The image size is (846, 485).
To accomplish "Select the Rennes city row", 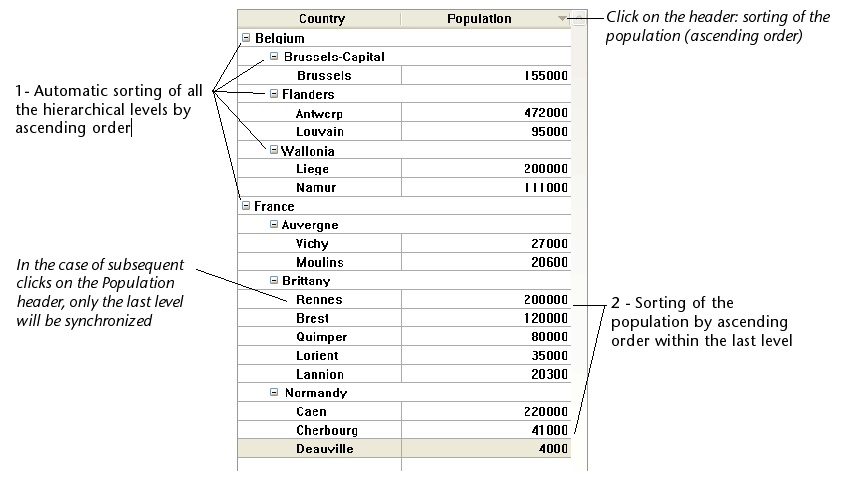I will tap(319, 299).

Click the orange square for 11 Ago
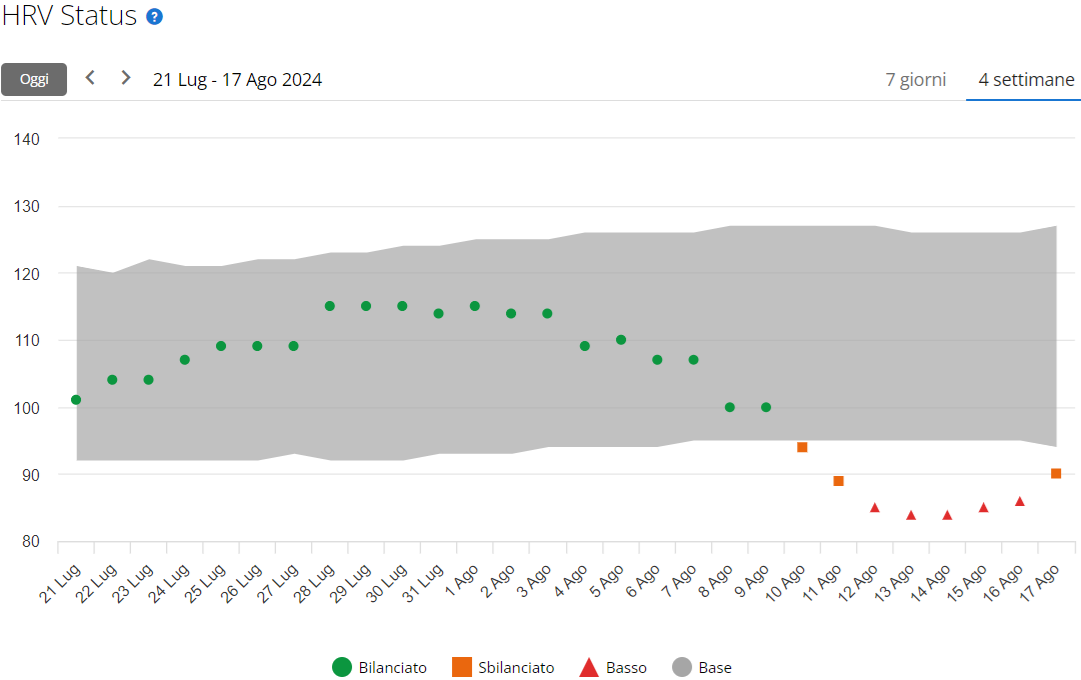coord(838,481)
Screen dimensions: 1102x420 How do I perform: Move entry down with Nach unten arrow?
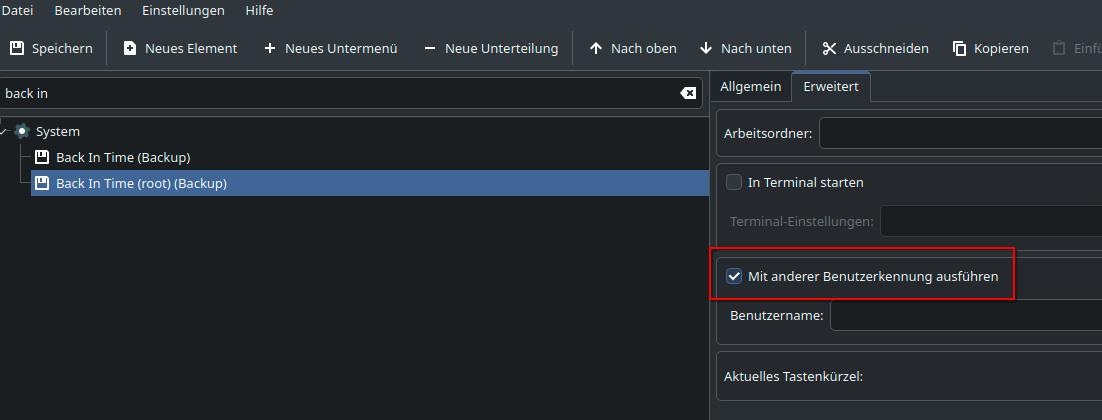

+--

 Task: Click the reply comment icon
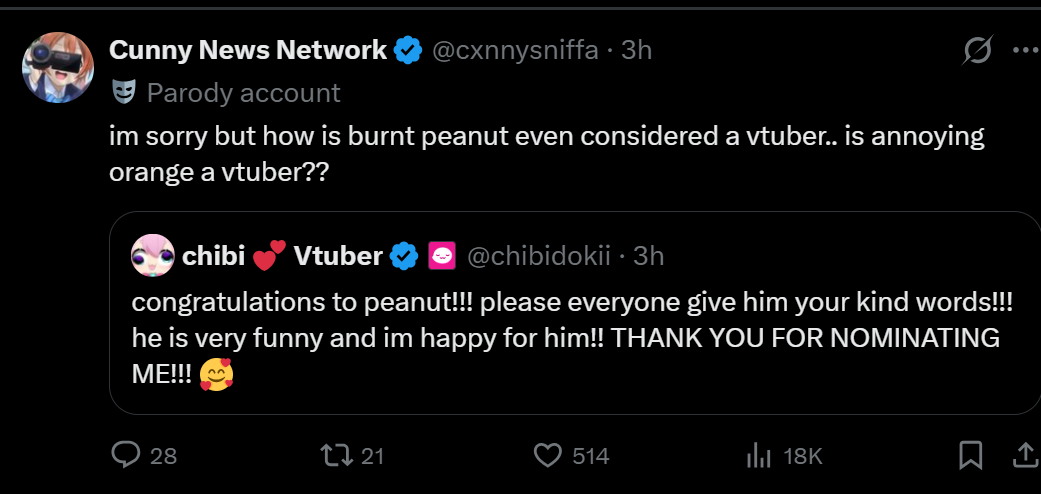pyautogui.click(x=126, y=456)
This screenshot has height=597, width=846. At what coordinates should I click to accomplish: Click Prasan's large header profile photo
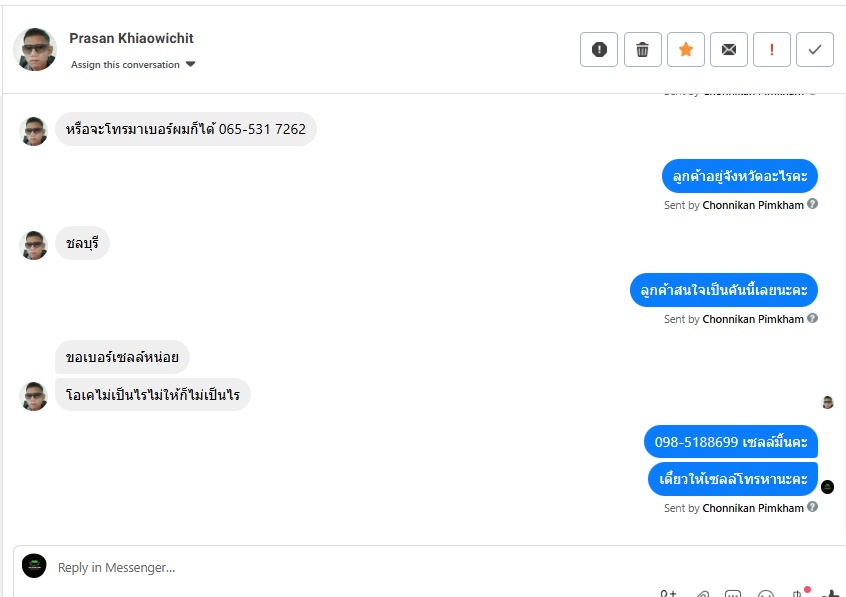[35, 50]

+--

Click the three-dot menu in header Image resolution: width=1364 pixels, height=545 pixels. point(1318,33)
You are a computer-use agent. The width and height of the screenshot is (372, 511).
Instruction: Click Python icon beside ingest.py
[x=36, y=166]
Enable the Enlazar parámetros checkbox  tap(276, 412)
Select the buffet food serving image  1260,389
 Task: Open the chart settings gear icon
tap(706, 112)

+--

▶ [Brief]:
Please lay out the stretch of entries from the line containing "Click the orange square for 11 Ago" through the line containing "Screen dimensions: 1102x420" as a JSON list of strings, one string per line, with blank lines skipped and the pictures left out.

▶ [Reply]:
[
  "Click the orange square for 11 Ago",
  "coord(838,481)",
  "Screen dimensions: 1102x420 How do I perform: Move entry down with Nach unten arrow?"
]